Commence the random acts of public silliness!
OK. Here's the deal:
I've been looking at my blogs. I have decided that I have been far to introspective and gloomy for my own good. Things have been way super-stressed lately, and they are ever-so-slightly easing up now, and I'm thinking I'm gloomy because a) I've been stressed, and b) I've clearly been neglecting my friends.
So, to that end, I'm going to lay off the blog this weekend. I think. I'm going to do work, and when I'm trying really hard not to work (read: all the time) I'm going to email my friends; which is something I'm already horrible about keeping up with and I think the blog might be affecting that slightly. I'm going to actively pursue being a good friend.
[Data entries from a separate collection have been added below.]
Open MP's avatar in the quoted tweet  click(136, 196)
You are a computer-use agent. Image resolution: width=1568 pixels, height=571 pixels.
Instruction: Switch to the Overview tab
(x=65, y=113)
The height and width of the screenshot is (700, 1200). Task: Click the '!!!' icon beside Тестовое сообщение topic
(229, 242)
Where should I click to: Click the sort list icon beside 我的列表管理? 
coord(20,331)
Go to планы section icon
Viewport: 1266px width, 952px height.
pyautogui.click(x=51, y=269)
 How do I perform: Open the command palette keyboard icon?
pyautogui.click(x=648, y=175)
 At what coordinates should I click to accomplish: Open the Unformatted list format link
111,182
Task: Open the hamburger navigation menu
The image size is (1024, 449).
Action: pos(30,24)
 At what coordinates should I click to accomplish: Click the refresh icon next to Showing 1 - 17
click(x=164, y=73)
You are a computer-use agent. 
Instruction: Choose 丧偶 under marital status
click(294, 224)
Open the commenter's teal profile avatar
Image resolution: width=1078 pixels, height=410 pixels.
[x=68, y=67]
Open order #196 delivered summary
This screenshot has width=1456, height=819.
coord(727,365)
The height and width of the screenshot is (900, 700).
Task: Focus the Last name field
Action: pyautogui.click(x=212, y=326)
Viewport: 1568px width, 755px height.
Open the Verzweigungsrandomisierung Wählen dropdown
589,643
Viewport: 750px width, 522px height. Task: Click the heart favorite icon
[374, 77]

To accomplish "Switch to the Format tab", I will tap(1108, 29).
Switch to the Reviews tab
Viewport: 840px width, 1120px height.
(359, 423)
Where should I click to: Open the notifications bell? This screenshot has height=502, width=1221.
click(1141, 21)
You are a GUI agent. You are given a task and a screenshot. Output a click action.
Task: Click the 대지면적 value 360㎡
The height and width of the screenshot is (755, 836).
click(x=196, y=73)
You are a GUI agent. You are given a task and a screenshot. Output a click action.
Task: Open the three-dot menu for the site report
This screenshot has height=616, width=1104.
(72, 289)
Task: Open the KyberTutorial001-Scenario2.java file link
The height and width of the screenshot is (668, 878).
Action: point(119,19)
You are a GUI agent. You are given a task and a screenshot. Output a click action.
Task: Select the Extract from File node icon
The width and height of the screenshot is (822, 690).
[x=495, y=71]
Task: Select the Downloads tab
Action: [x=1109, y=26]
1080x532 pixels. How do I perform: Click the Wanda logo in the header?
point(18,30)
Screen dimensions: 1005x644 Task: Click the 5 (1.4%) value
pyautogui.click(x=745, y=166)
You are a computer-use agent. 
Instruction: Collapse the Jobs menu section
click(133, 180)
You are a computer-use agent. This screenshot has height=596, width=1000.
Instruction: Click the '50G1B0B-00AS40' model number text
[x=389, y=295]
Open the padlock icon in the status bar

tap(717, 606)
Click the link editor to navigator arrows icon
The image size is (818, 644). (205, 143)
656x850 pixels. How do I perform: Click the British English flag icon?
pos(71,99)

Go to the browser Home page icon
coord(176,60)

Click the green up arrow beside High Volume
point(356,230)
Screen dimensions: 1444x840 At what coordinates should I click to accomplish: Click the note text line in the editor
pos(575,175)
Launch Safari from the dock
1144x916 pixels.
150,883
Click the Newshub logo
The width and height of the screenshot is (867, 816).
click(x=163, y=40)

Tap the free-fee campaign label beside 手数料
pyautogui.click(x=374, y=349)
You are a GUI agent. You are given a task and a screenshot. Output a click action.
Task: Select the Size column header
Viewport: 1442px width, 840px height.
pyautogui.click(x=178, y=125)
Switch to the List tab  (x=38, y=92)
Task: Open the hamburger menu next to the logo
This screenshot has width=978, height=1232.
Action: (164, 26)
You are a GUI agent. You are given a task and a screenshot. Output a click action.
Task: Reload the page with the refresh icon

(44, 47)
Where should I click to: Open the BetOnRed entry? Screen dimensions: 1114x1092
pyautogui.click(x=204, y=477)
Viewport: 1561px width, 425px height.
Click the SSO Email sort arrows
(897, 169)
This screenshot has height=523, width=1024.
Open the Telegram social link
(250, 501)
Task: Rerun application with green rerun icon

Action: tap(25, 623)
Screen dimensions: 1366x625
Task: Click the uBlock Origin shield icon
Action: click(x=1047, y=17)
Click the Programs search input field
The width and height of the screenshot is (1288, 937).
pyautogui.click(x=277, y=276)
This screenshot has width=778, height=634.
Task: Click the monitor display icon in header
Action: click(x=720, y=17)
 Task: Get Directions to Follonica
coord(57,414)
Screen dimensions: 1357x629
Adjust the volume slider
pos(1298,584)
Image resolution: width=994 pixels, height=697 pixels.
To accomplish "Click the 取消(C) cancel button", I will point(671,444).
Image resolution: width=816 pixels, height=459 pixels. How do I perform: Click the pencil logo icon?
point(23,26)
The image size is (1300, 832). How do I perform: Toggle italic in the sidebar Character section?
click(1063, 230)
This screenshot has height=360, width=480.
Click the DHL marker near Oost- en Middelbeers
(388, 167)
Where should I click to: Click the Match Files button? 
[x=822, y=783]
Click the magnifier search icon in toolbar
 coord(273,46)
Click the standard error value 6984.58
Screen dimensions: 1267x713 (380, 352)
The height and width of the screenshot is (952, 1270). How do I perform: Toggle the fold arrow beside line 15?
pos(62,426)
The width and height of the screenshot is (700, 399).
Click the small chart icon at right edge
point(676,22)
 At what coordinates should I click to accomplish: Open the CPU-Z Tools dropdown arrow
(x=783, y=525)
In the meantime, I won't leave you hanging with nothing to do. My friend Adam has got a really funny blog you can check out, and I'll also leave you with an experiment.
That's right, an experiment. It sounds, well, iffy...but if you're into making a bunch of adults act like total 5 year olds in public without much effort, this kind of research is for you. I've been conducting this experiment informally for the past two or so years, and I'd love for you to continue my research, take it further out into the world, and report back to me. Here goes:
What you do is you stick your tongue out and blow a raspberry. You know, the sound that is often spelled Thbbbbbt! Now, do it in front of a mirror. Does your top lip move or your bottom lip? Everyone does this with one lip or another. I am a top lipper. What are you? Now that you've figured out your lip-ness, here are two further activities: 1) try to do it with the other lip. It's difficult! and 2) Make other people do this, preferably in large groups. It's just unique enough and silly enough that nobody's ever heard of it and everybody is curious to try it out. It's fantastic - groups of usually well-behaved adults blowing raspberries in a multitude of public places because curiosity has gotten the better of them.
OK, do research. Report back (there is a comments feature, you know). Read Adam's blog, and all the others I have previously linked. You'll survive just fine for a few days without me. See you on the flip side!
4 Comments:
woohoo! publicity. Now the pressure is on for the daily postings.
Oops...I'm an idiot. I'm a top-lipper, to, Em. I just changed it on the blog, since I originally posted I was a bottom-lipper. I'm not. I'm a top-lipper. That's it.
Top lippers, unite!
Sorry, that Anon was me. I thought I picked my name, but must not have. And I found a bottom-lipper! Anne of Jacksonville, in case you're wondering.